Dracula: A Love Tale | Review

Luc Besson reinventa el mito del vampiro al privilegiar el costado romántico y trágico del Conde, más que el terror clásico. Caleb Landry Jones ofrece una interpretación intensa y contenida que humaniza al monstruo.
Dracula: A Love Tale (2025)
Puntuación:★★½
Dirección: Luc Besson
Reparto: Caleb Landry Jones, Christoph Waltz, Zoë Bleu Sidel, Matilda De Angelis, Guillaume de Tonquédec y Raphael Luce.
Estreno en cines

Luc Besson nunca ha sido un cineasta tímido a la hora de reimaginar arquetipos. Desde la figura del asesino solitario en El perfecto asesino hasta la heroína futurista en El quinto elemento, su cine ha sabido oscilar entre lo lírico y lo desmesurado, entre lo romántico y lo violento. En Drácula: A Love Tale (2025), decide enfrentarse a uno de los mitos más revisitados del séptimo arte: el Conde Drácula. Pero lejos de plegarse a la tradición gótica y sanguinaria que suele acompañar al personaje, Besson desplaza el eje narrativo hacia un territorio insólito: el del melodrama romántico con tintes de tragedia.

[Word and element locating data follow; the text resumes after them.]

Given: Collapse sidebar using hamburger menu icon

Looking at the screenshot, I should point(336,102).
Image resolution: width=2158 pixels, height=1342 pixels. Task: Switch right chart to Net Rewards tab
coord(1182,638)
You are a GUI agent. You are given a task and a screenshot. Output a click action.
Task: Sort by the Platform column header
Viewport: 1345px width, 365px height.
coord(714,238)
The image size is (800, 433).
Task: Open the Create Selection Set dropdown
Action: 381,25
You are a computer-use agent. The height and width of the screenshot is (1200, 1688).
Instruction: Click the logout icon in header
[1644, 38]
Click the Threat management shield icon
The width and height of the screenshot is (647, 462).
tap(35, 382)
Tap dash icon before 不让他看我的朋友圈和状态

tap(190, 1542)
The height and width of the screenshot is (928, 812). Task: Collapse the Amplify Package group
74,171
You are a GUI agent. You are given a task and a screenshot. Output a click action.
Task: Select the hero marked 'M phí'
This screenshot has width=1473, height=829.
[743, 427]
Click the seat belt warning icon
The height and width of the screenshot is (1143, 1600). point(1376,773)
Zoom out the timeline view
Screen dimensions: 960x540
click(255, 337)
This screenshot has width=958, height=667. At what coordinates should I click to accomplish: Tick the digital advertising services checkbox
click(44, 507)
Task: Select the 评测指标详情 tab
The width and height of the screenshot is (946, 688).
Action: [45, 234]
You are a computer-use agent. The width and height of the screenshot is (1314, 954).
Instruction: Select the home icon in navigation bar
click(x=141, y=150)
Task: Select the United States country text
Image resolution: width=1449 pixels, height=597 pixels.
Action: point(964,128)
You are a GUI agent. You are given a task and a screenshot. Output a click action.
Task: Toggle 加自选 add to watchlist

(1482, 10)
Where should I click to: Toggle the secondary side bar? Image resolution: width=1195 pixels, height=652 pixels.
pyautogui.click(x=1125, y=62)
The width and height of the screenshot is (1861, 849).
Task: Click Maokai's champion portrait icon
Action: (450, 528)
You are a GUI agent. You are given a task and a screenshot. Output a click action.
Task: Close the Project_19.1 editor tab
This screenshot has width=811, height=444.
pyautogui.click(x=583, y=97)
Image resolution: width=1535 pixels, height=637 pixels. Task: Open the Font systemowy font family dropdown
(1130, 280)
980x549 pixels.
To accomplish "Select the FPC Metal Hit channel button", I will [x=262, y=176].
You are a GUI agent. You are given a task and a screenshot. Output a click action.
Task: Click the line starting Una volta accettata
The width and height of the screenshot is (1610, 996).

La historia de Bram Stoker se convierte aquí en un cuento de amor eterno que desafía siglos, fronteras y hasta a la mismísima divinidad. Si Coppola en 1992 había dotado al conde de una sensualidad barroca y un erotismo gótico, Besson le otorga un romanticismo desbordado, cercano a la obstinación obsesiva. Su Drácula no es el villano absoluto, sino un hombre quebrado por la pérdida, condenado a vagar siglos en busca de la reencarnación de su amada. Ese gesto humaniza la monstruosidad y plantea una pregunta sugerente: ¿qué queda del mito del vampiro cuando se le arranca la perversión y se le viste de enamorado?

El traslado de la acción a la Belle Époque parisina refuerza esta lectura. No es lo mismo un conde transilvano oculto en un castillo que un extranjero errante que llega a una ciudad en pleno esplendor cultural, víspera de los festejos del centenario de la Revolución Francesa. El anacronismo es deliberado: París, símbolo del refinamiento y de la modernidad, se convierte en el escenario donde el mito choca con la historia. Aquí Drácula ya no encarna el miedo a lo extranjero, sino el drama universal de la espera y la obsesión amorosa.

El pilar que sostiene la apuesta de Besson, es su reparto. Caleb Landry Jones entrega quizá su interpretación más contenida y devastadora. Tras su explosiva Dogman, el actor vuelve a cargar sobre sus hombros un personaje al límite, pero esta vez evitando la caricatura. Su Drácula no sonríe con colmillos de cartón ni cae en la autoparodia; es un hombre que sangra por dentro, atrapado en la nostalgia de lo irrecuperable. Frente a él, Zoë Bleu encarna a Mina/Elisabetta con fragilidad y misterio, convirtiéndose en la chispa que reaviva la maldición del conde. Y en el extremo opuesto, Christoph Waltz, en la piel de un sacerdote que sustituye al tradicional Van Helsing, otorga gravedad y ambigüedad moral, evitando el histrionismo que se podría esperar de un antagonista eclesiástico.

Si bien la fotografía no destaca particularmente —Besson prefiere la claridad convencional sobre la oscuridad expresionista que tanto favorece al mito vampírico—, el diseño de producción cumple con la reconstrucción de época y la banda sonora de Danny Elfman compensa cualquier carencia visual. Elfman, con su habitual mezcla de lo siniestro y lo melódico, convierte la experiencia en un viaje sensorial que equilibra la dulzura romántica con los ecos del horror.

El mayor riesgo de Drácula: A Love Tale es también su mayor virtud: renunciar al terror para abrazar la tragedia romántica. Al hacerlo, Besson subvierte las expectativas de quienes esperan un banquete de sangre y sombras. Algunos lo verán como una traición al mito; otros, como un gesto necesario para mantener viva una historia centenaria. En un momento donde los remakes y reboots suelen optar por la fidelidad literal o la ironía posmoderna, esta apuesta por el lirismo romántico resulta refrescante.

Al final, el filme no solo habla de un vampiro que espera cuatrocientos años por reencontrarse con el amor de su vida. Habla también del propio acto de contar una historia tantas veces recontada: el cine, como Drácula, regresa una y otra vez desde su tumba cultural, reinventado, transformado, pero siempre vivo. Y en ese gesto, Besson parece recordarnos que lo único eterno, más allá de la sangre, la fe o la muerte, es el amor al arte.